Thursday, January 7, 2010

Snow?



Snow! As I was standing in my kitchen staring out the window and pouting because it didn't snow, it started snowing. Granted, it wasn't a very big snow, but it was enough to give the landscape a few highlights here and there. I ran to Bells Bend Park because it was close and I knew the highways there would probably have been salted. Not many backroads to deal with.
Once I got out there it didn't appear to be as much snow as I had anticipated. A dusting. But seeing these small passing snowstorms in the park was beautiful. That alone was worth the trip.

No Show Snow




Lately I have been like a kid in a candy store. I recently found a place that is the kind of scrubby, agricultural landscape that I like and it is public access. It's the Poole Knobs Wildlife Management Area.
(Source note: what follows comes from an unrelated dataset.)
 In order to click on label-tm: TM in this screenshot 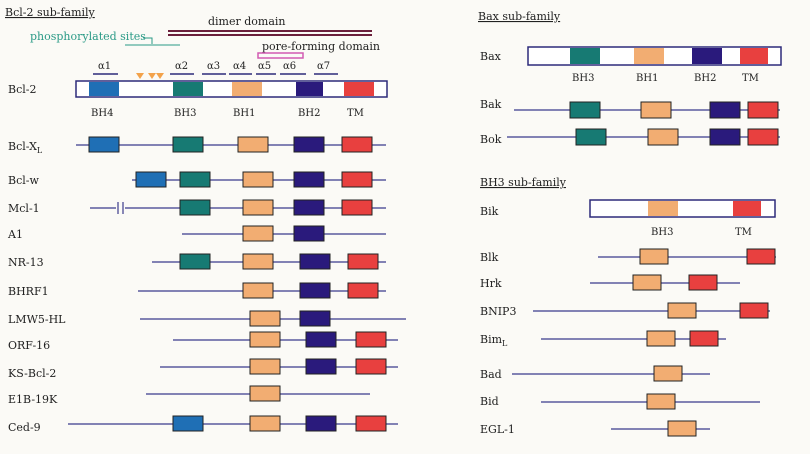, I will do `click(356, 114)`.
A friend of mine goes there to watch bird dog field trials and had been telling me about it. I painted there Saturday, Sunday, Tuesday and Wednesday. Best of all, the weather we have had this week has been teens to mid-twenties so there was ice on the creeks and ponds. I don't get to paint ice often and it is a challenge. It has been so cold that Tuesday I painted with Jason Saunders and as I was painting the painting above with the cedar tree some kids pulled up and wanted to know if it would bother us if they played hockey on the pond! To be playing ice hockey outside in Tennessee means serious cold. We also had a forecast yesterday of 2-4 inches of snow. I haven't painted in snow in awhile so I was pumped. Woke up this morning and didn't have a flake. It was like waking up for Christmas and Santa didn't show up. Maybe we'll get some before the season's out.